Saturday, 7 March 2009

For what we are about to leave, we are truly thankful

Our family is enormously grateful for our time in Beijing. As we pack almost four years of enrichment into sterile boxes, I find my face tipping skyward to give silent thanks for all we have experienced, the amazing people we’ve met and the gorgeous wares we’ve hoarded to take home. Trust me, celadon pottery, cashmere coats and silk dresses are something to give thanks for.

As we pack, and as we enter the most benevolent and festive time of the Western year, it’s dawned on me how important a festival like Thanksgiving is to the human spirit. While Christmas is all about giving, Thanksgiving is a time to appreciate all we’ve been given, and to share in this abundance.

It’s been almost 400 years since Governor Bradford of the Plymouth Colony, declared the first Thanksgiving day in America.
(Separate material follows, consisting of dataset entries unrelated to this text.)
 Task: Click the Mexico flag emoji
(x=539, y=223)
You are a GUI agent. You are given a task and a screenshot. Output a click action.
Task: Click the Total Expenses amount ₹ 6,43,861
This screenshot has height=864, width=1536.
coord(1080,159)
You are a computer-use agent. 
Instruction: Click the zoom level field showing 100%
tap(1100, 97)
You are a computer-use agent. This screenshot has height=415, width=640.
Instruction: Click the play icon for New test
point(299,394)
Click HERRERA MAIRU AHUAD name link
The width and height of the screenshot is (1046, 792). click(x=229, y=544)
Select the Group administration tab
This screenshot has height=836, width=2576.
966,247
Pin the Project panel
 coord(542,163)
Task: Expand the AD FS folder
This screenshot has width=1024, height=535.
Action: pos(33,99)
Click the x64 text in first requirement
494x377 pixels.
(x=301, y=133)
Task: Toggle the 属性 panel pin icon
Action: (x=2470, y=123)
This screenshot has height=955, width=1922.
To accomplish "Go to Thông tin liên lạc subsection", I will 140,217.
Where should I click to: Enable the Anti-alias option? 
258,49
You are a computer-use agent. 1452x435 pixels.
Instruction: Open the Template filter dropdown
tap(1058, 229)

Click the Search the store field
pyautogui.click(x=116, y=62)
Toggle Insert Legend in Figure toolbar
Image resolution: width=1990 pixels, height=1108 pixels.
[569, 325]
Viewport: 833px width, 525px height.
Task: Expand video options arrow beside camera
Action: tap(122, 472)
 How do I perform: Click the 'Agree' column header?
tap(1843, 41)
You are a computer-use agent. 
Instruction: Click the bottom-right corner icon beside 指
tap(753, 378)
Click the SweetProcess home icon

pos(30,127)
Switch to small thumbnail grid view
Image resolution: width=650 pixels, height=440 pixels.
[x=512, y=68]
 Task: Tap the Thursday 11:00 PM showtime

After a particularly harsh winter, the colony’s harvest was celebrated with a feast of fish, turkey, geese and deer––a tradition that continues today, though it’s the humble gobbler that now takes center stage.

But why is Thanksgiving only officially celebrated in North America?

Throughout history, people have given thanks for a bountiful harvest. In ancient Egypt and Greece, sacrifices were made to the gods in appreciation of an ongoing bounty.

In modern times, many countries celebrate grateful harvest festivals. There is Chusok in Korea, the Pongal festival in India, the Yam festival in Nigeria, just to name a few. The Hebrews observe Succoth and in China, the Mid-Autumn Festival is a time to celebrate abundance and togetherness––a tradition which dates 3,000 years to the Zhou dynasty.

In Australia, we have harvest festivals of varying kinds, from apples to wheat, but I want more. I don’t want to take a lamb to the altar in Ritan Park but I do want to have a more official excuse to gather with loved ones and stuff pumpkin pie down my turkey gullet. I want the horn of plenty spilling gourds and nuts onto the table. I want to hold hands around the table. I want a North American Thanksgiving. I want it all.

Sure, true appreciation resides in the heart, and no matter how we give thanks, where we do it or with whom, just doing it is a must. So––from my heart––thank you, Beijing. For everything.